**TEXT PASSAGE:**
§

Furthermore, it will be appreciated that, in addition to simulation components, the simulation 100 may comprise one or more “in-the-loop” components, which interact with the simulation 100 but are not under the control of the simulation 100. For example, as an alternative to simulating the driver, the simulation 100 could interact with a human driver (i.e. a human-in-the-loop).

Whilst the components are logically arranged in series such that the output from one component forms input to one or more other components, in some examples the execution of the components may not be carried out strictly in series. Instead, as would be appreciated by those skilled in the art, the components may be executed in parallel. It will be appreciated that simulations comprising cycles may be decomposed and ordered for execution as appropriate.

FIG. 1 further illustrates a machine cluster 200 configured to execute the simulation 100. The machine cluster 200 comprises a plurality of computer devices (e.g. servers) 201, each computer device 201 comprising at least one compute element (e.g. one or more of a central processing unit (CPU), graphics processing unit (GPU), Field-Programmable Gate Array (FPGA)) and a memory. The computer devices 201 are connected by a suitable network. In one example, the plurality of computer devices 201 are configured to execute one or more virtual machines (VMs) or containers.

The computer devices 201 of the machine cluster 200, and/or the VMs and containers thereof, are configured to execute one or more components 101-105 of the simulation 100. The machine cluster 200 may comprise distributed compute infrastructure (e.g. a Cloud).

Deployment of the simulation components 101-105 across the machine cluster 200 will now be discussed with reference to FIG. 2.

FIG. 2 shows an example process of deploying the simulation 100 across the machine cluster 200.

Firstly, in step S201, the simulation 100 is represented as a graph. It will be appreciated that the components 101-105 and the inputs/outputs effectively form a graph, with the components as the nodes of the graph and the inputs/outputs forming directed edges of the graph. Accordingly, a graph can be derived representing the simulation 100. In the description herein, the terms “node” and “component” are used interchangeably.

§

**MATERIAL PROVIDED:**

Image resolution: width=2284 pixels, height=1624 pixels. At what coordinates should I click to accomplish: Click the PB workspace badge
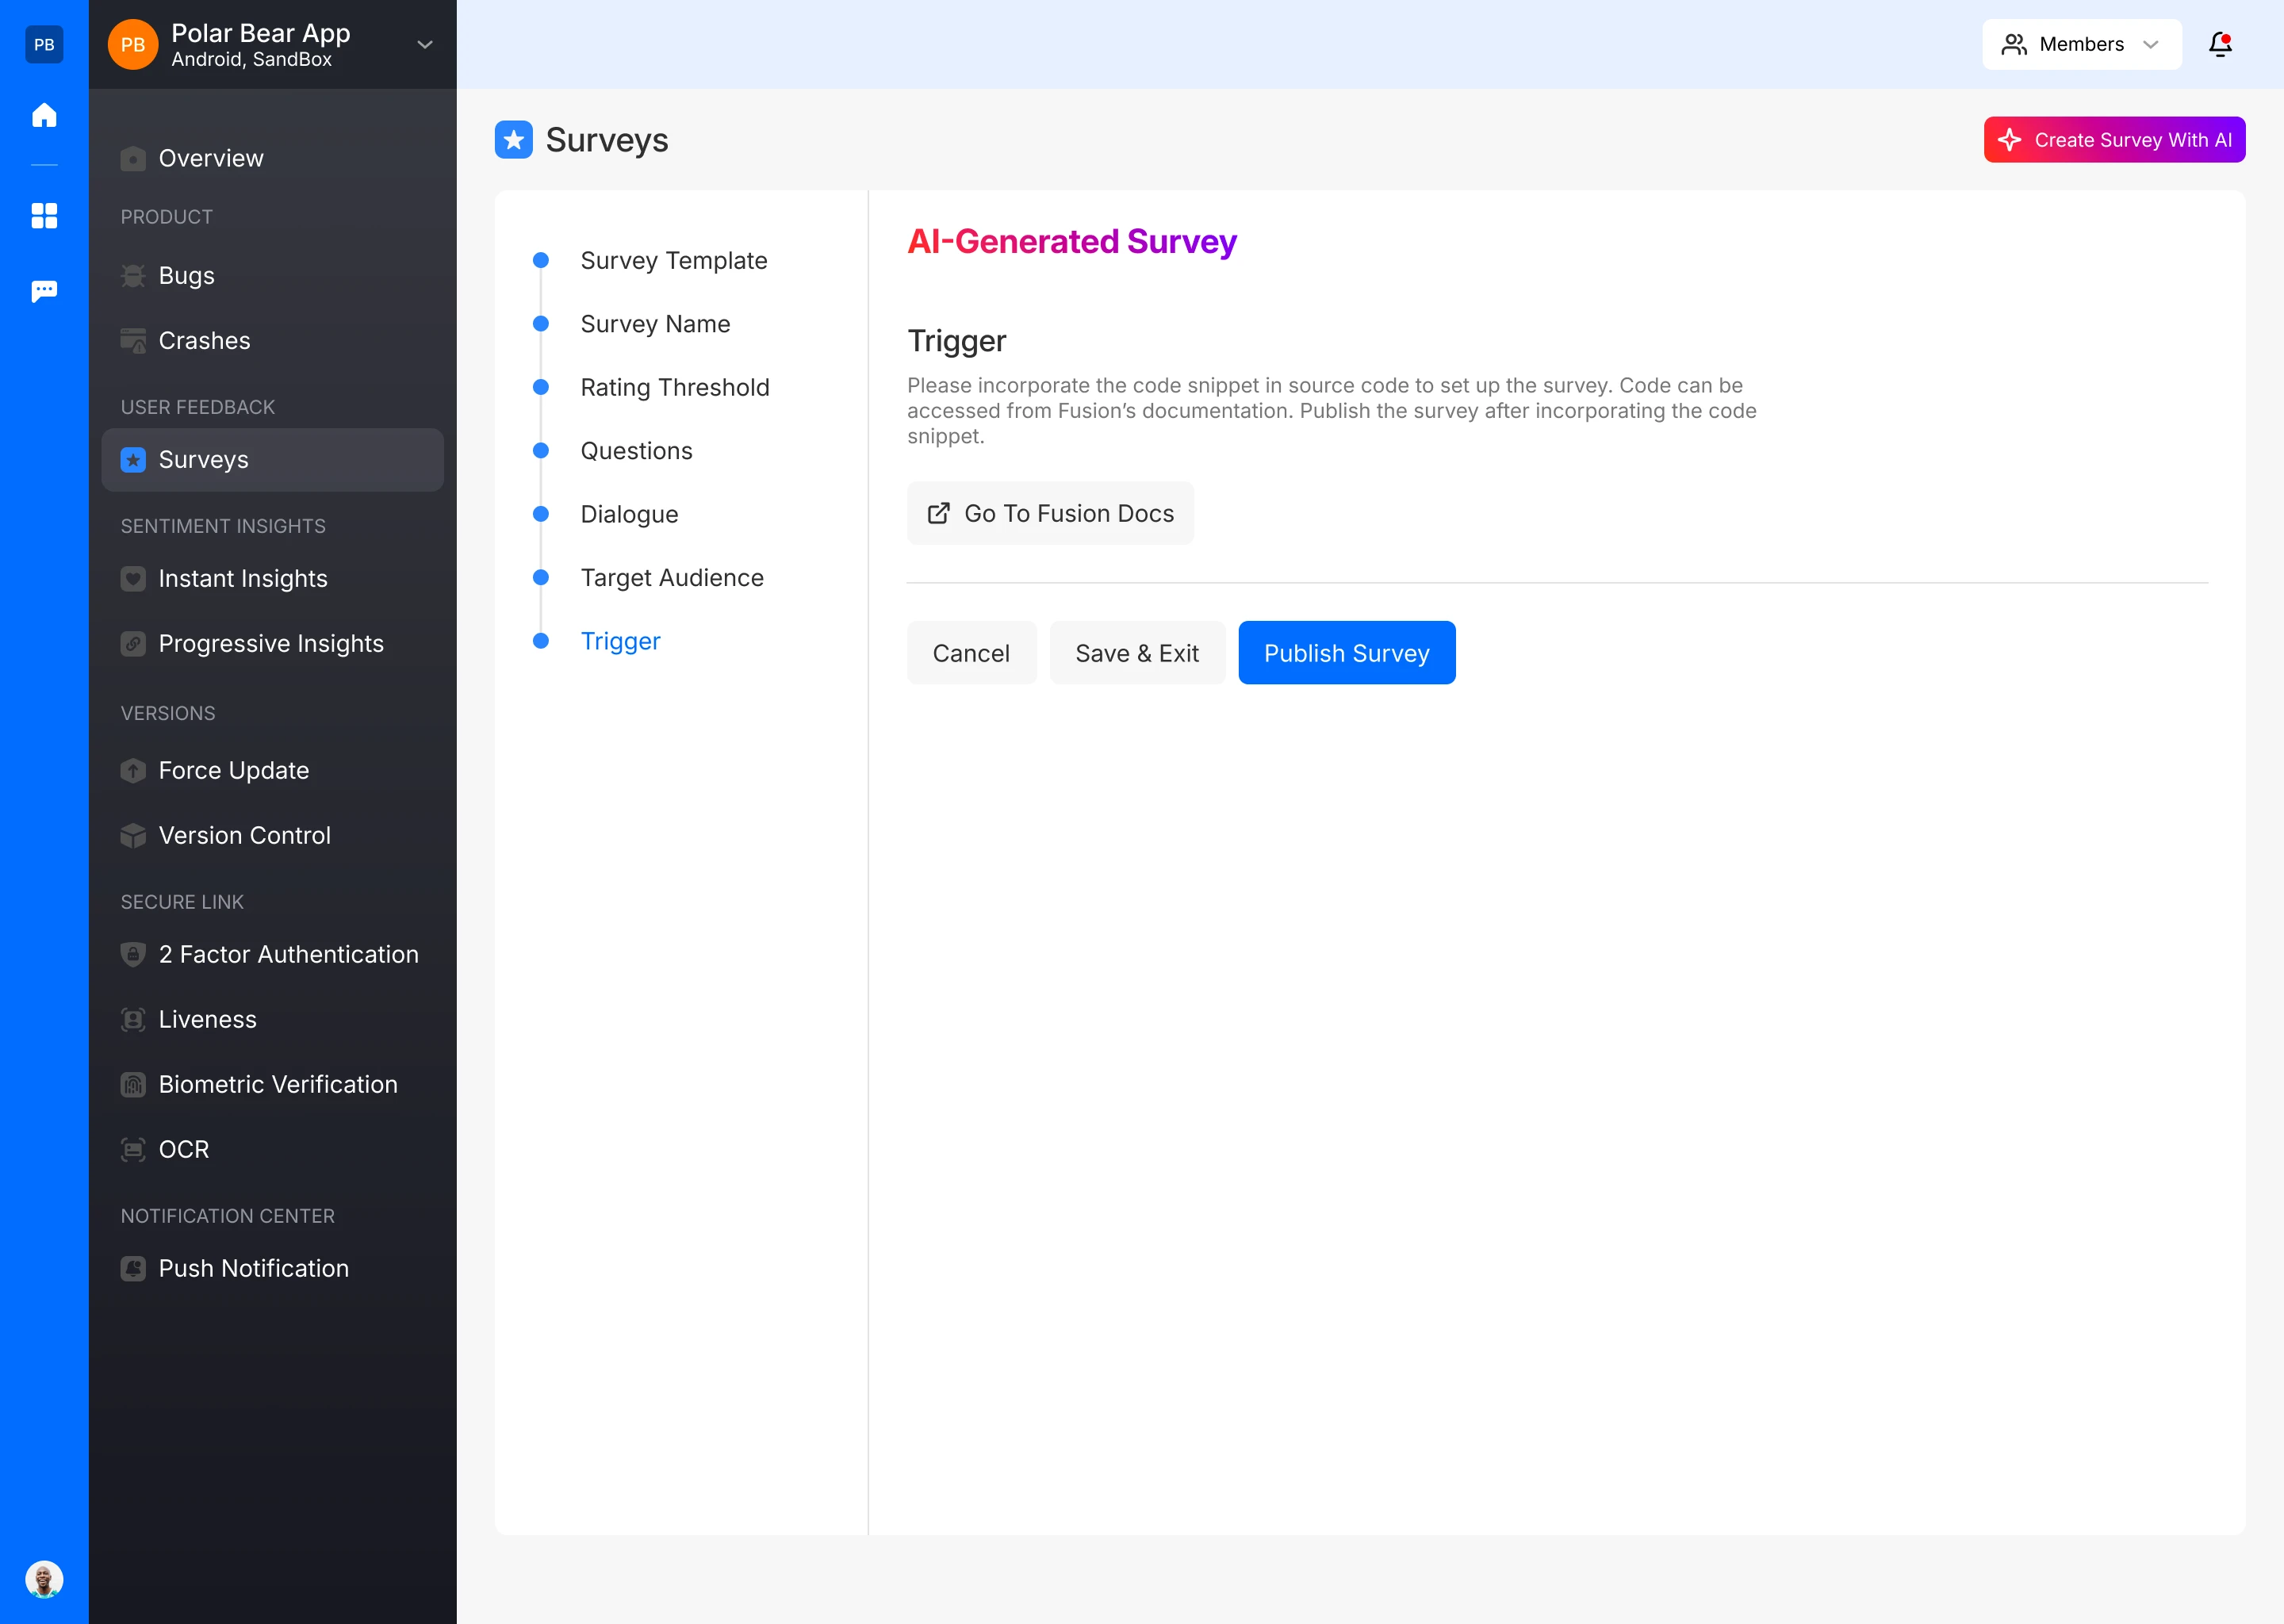44,44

§

**WORK TO COMPLETE:**
• a. In the passage about deploying a simulation across a machine cluster, what does each computer device in the cluster comprise?
• b. Reproduce the simulation deployment passage from "Deployment of the" up to and including "machine cluster 200.".
• c. Carry on the passage about deploying a simulation across a machine cluster from where it stops.
The lines have no connection to the passage about deploying a simulation across a machine cluster.

**RESULTS OF THE TASKS:**
• a. At least one compute element and a memory.

• b.
Deployment of the simulation components 101-105 across the machine cluster 200 will now be discussed with reference to FIG. 2.

FIG. 2 shows an example process of deploying the simulation 100 across the machine cluster 200.

• c.
Next, in step S202, the computational performance of each node are estimated. This may involve determining an execution time of the node per time step of the simulation, scalability with multiple VMs, etc. The determined performance forms the weight of the node, such that more computationally expensive nodes are weighted more heavily.

Next, in step S203, the graph is partitioned in to two or more sections.

Next, in step S204, the partitioned graph is deployed across the machine cluster 200. In particular, each section of the graph is deployed to a separate container, VM or computer device 201 and executed. It will be appreciated that the machine cluster 200 may comprise appropriate scheduling and deployment software to efficiently deploy each section of the graph to a container/VM/computer device 201 having appropriate compute resource available.

In step S205, the partitioning of the graph and the deployment of the sections of the graph is optimised during execution, such that if an alternative partitioning or deployment is optimal, the graph is re-partitioned and re-deployed accordingly.

FIG. 3 illustrates an example graph partitioning process of step S203 in more detail. The graph partitioning algorithm is intended to optimise the weight balancing of the sections of the graph. In other words, the aim of the process is to ensure that the sections of the graph are weighted as evenly as possible. Furthermore, the algorithm also seeks to minimise the number of external edges (i.e. edges that extend between nodes in different sections).

Firstly, in step S301, the graph is coarsened. The step of coarsening the graph groups together a plurality of nodes so that are considered as a single node by the partitioning process, thereby reducing the number of nodes to consider when determining the optimal partition. FIG. 4 illustrates a first, original graph G1 and a second graph G2 that has been coarsened.

A modified Maximal Matching method is employed to coarsen the graph, as follows.

Firstly, each unmatched node is matched with an unmatched neighbour of the highest score. The coarsening score function depends on the weight of the edge and the weight of the neighbour.

If a node has no unmatched neighbours, it is marked as matched. This process is repeated until all nodes are matched. The new nodes in the coarse graph have a total weight of the nodes and edges it contains. Two nodes in the coarse graph are determined to have the weight of the total weight of the nodes and edges it contains. Two nodes in the coarse graph are connected if there is an edge between them in the original graph. If there are multiple edges connecting two nodes in the coarse graph, they are collapsed into a single edge with its weight corresponding to the total weight of the multiple edges.

In one example, the coarsening score function of two nodes A and B is:

$\mathrm{CoaScore}\left(A,B\right)=\frac{\mathrm{Weight}\mathrm{of}\mathrm{Edge}\left(A,B\right)}{\mathrm{Weight}\mathrm{of}A+\mathrm{Weight}\mathrm{of}B}$

Accordingly, the algorithm prefers combining edges with higher weights and prevents the formation of overweighted nodes that would not be separable during the partitioning.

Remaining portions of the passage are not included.